Goal-Conditioned Supervised Learning for Multi-Objective Recommendation

Multi-objective learning endeavors to concurrently optimize multiple objectives using a single model, aiming to achieve high and balanced performance across these diverse objectives. However, it often involves a more complex optimization problem, particularly when navigating potential conflicts between objectives, leading to solutions with higher memory requirements and computational complexity. This paper introduces a Multi-Objective Goal-Conditioned Supervised Learning (MOGCSL) framework for automatically learning to achieve multiple objectives from offline sequential data. MOGCSL extends the conventional Goal-Conditioned Supervised Learning (GCSL) method to multi-objective scenarios by redefining goals from one-dimensional scalars to multi-dimensional vectors. The need for complex architectures and optimization constraints can be naturally eliminated. MOGCSL benefits from filtering out uninformative or noisy instances that do not achieve desirable long-term rewards. It also incorporates a novel goal-choosing algorithm to model and select "high" achievable goals for inference. While MOGCSL is quite general, we focus on its application to the next action prediction problem in commercial-grade recommender systems. In this context, any viable solution needs to be reasonably scalable and also be robust to large amounts of noisy data that is characteristic of this application space. We show that MOGCSL performs admirably on both counts. Specifically, extensive experiments conducted on real-world recommendation datasets validate its efficacy and efficiency. Also, analysis and experiments are included to explain its strength in discounting the noisier portions of training data in recommender systems.

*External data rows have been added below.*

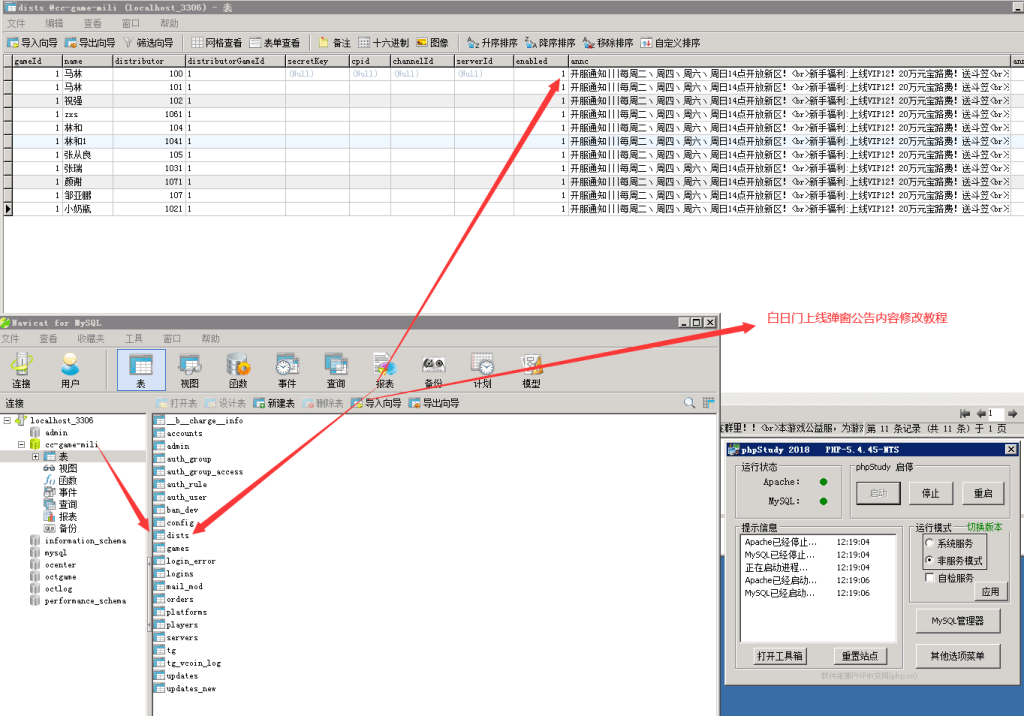Viewport: 1024px width, 716px height.
Task: Enable the 自检服务 checkbox
Action: point(929,578)
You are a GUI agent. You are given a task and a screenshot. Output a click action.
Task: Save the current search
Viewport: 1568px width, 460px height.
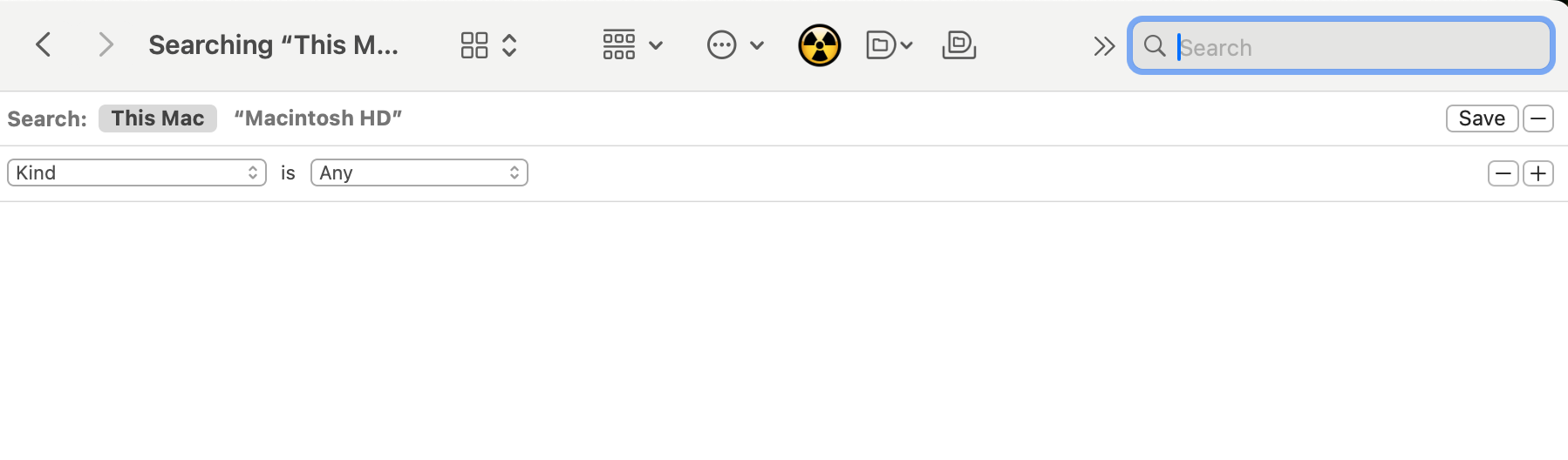[x=1482, y=118]
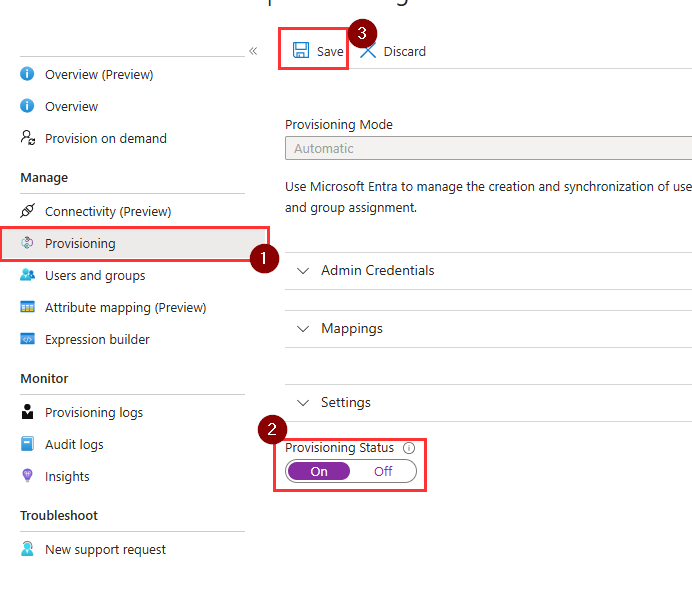Image resolution: width=692 pixels, height=612 pixels.
Task: Click the Users and groups icon
Action: pos(27,275)
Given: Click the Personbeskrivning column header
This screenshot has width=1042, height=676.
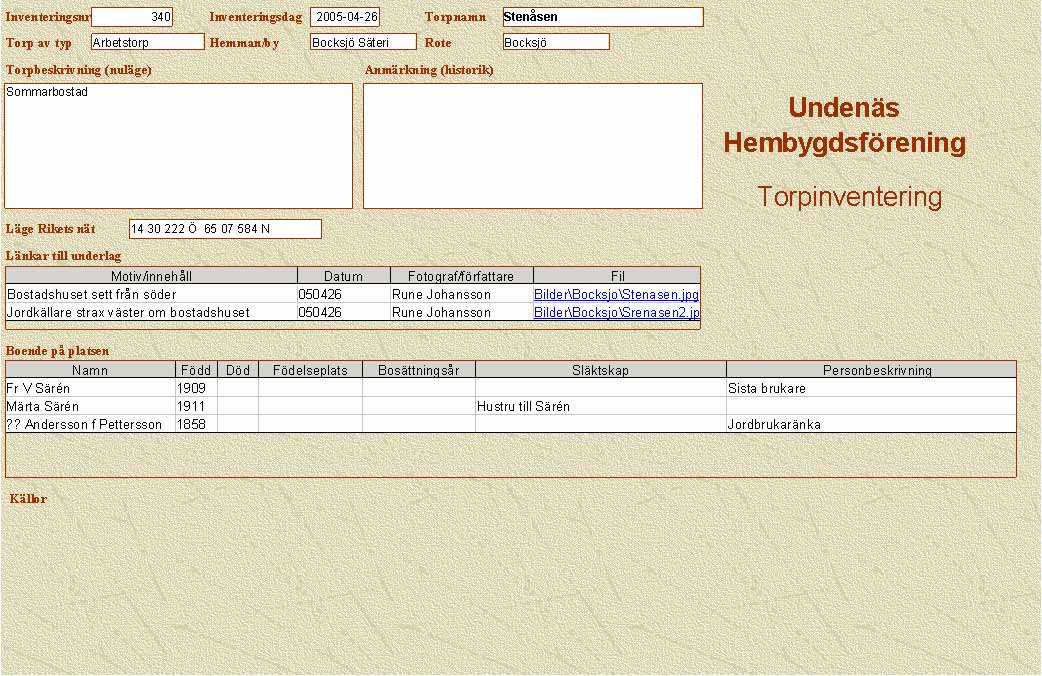Looking at the screenshot, I should point(877,370).
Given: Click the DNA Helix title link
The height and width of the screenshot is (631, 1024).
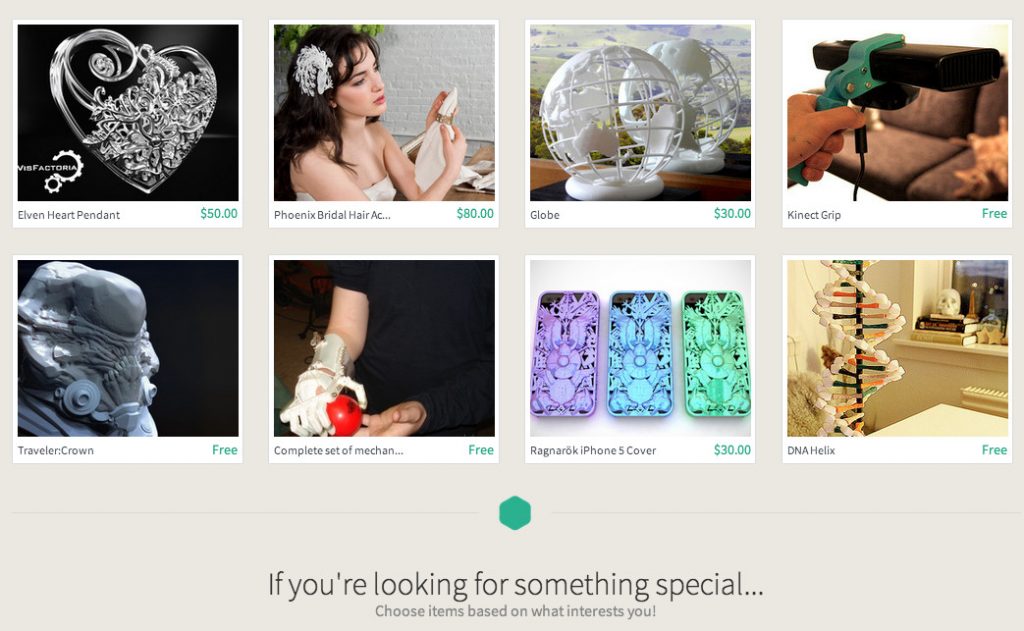Looking at the screenshot, I should tap(811, 451).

翻译：多目标学习致力于使用单一模型同时优化多个目标，旨在实现这些不同目标的高效且均衡的性能。然而，这通常涉及更复杂的优化问题，尤其是在处理目标间潜在冲突时，会导致解决方案具有更高的内存需求和计算复杂度。本文提出了一种多目标目标条件监督学习（MOGCSL）框架，用于从离线序列数据中自动学习实现多个目标。MOGCSL通过将目标从一维标量重新定义为多维向量，将传统的目标条件监督学习（GCSL）方法扩展到多目标场景。对复杂架构和优化约束的需求得以自然消除。MOGCSL受益于过滤掉那些未获得理想长期奖励的无信息或噪声实例。它还引入了一种新颖的目标选择算法，用于建模和选择推理时可实现的“高”目标。尽管MOGCSL具有普适性，我们重点研究其在商业级推荐系统中下一动作预测问题上的应用。在此背景下，任何可行的解决方案都需要具备合理的可扩展性，并能对此应用领域特有的大量噪声数据保持鲁棒性。我们证明MOGCSL在这两方面均表现出色。具体而言，在真实世界推荐数据集上进行的大量实验验证了其有效性和效率。此外，本文还包含分析和实验，以解释其在推荐系统中对训练数据噪声部分进行有效抑制的优势。